Excerpt provided section start

Montana Districting and Apportionment Commission submits final legislative district boundary proposal to legislature


The Montana Districting and Apportionment Commission (MDAC) voted 3-2 to submit its final legislative district boundary proposal to the legislature. The commission’s nonpartisan chairperson, Maylinn Smith, and two Democratic-appointed commissioners voted to approve the map, and the two Republican-appointed commissioners voted against it.

According to Nicole Girten of the Daily Montanan, “The legislature will have 30 days after submission on Jan. 6 to comment on the map before it gets kicked back to the commission, which will…meet again in February to receive recommendations from the legislature and will then have 30 days to submit the final map to the Secretary of State’s Office.”

MDAC Commissioner Jeff Essmann, who was appointed by Senate Majority Leader Fred Thomas (R), stated his opposition to the final proposal: “This map does have compromises, but I would not call it a compromise map. There are still significant differences that we have in viewing this map, as was evidenced even today.” Commissioner Kendra Miller, who was appointed to the MDAC by House Minority Leader Casey Schreiner (D), said that both the Republican and Democratic commissioners knew Smith, who was appointed to the MDAC by the Montana Supreme Court, would cast the tie-breaking vote: “They needed to put up what they thought was the very best map they had, that met the criteria and could get her vote…We had to put up a map that we knew was going to be superior on criteria, and that’s what we did.”

Excerpt provided section end
Data for review section start

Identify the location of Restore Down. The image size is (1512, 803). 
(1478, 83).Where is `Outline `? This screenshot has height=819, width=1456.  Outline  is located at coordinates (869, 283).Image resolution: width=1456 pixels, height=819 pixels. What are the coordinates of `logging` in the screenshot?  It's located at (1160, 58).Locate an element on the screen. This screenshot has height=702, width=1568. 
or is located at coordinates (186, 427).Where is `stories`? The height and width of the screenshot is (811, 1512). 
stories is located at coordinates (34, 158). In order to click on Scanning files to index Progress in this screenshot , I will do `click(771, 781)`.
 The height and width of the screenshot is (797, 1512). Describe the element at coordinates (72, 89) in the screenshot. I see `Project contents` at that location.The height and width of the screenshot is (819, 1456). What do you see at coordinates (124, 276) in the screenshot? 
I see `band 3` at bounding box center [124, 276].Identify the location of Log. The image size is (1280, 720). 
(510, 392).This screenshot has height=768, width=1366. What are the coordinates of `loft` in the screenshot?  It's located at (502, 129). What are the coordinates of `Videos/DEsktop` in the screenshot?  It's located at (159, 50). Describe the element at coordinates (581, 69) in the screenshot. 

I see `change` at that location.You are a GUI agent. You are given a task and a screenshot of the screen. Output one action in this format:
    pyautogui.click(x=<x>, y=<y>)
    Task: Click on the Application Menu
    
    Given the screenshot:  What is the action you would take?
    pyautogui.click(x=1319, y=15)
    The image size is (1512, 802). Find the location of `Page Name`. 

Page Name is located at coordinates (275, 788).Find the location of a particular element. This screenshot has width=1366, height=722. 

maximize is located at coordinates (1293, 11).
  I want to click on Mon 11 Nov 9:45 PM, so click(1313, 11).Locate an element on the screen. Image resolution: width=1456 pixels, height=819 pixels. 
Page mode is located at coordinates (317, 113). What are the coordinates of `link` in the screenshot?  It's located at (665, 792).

Data for review section end

Prompt 1: Summarize the article on the Montana commission's map vote in two sentences.
Prompt 2: Write a continuation of the article on the Montana commission's map vote, beginning after its final sentence.
The records are not needed for this work.

Answer 1: The Montana Districting and Apportionment Commission voted 3-2 to submit its final legislative district boundary proposal to the legislature, with the nonpartisan chairperson, Maylinn Smith, and the two Democratic-appointed commissioners in favor and the two Republican-appointed commissioners against. The legislature has 30 days after the January 6 submission to comment before the map returns to the commission, which will then have 30 days to submit the final map to the Secretary of State's Office.

Answer 2:
After the MDAC voted 3-2 to advance the proposal on Dec. 1 for consideration at a public hearing. Arren Kimbel-Sannit of the Montana Free Press wrote that the proposed map “yields 60 House seats that, to varying degrees, favor Republicans, and 40 that favor Democrats. Ten of the seats are considered competitive based on metrics the commission adopted earlier in the process, with five that lean Republican and five that lean Democratic.”

The MDAC voted 3-2 to enact the state’s new congressional district boundaries on Nov. 12, 2021. Both Republican commissioners and Smith voted in favor of that map, and the two Democratic commissioners voted against it.

More information about the final legislative map proposal—named “Tentative Commission Plan-3″—along with population and statistical reports and GIS shapefiles, can be viewed by visiting the MDAC’s website.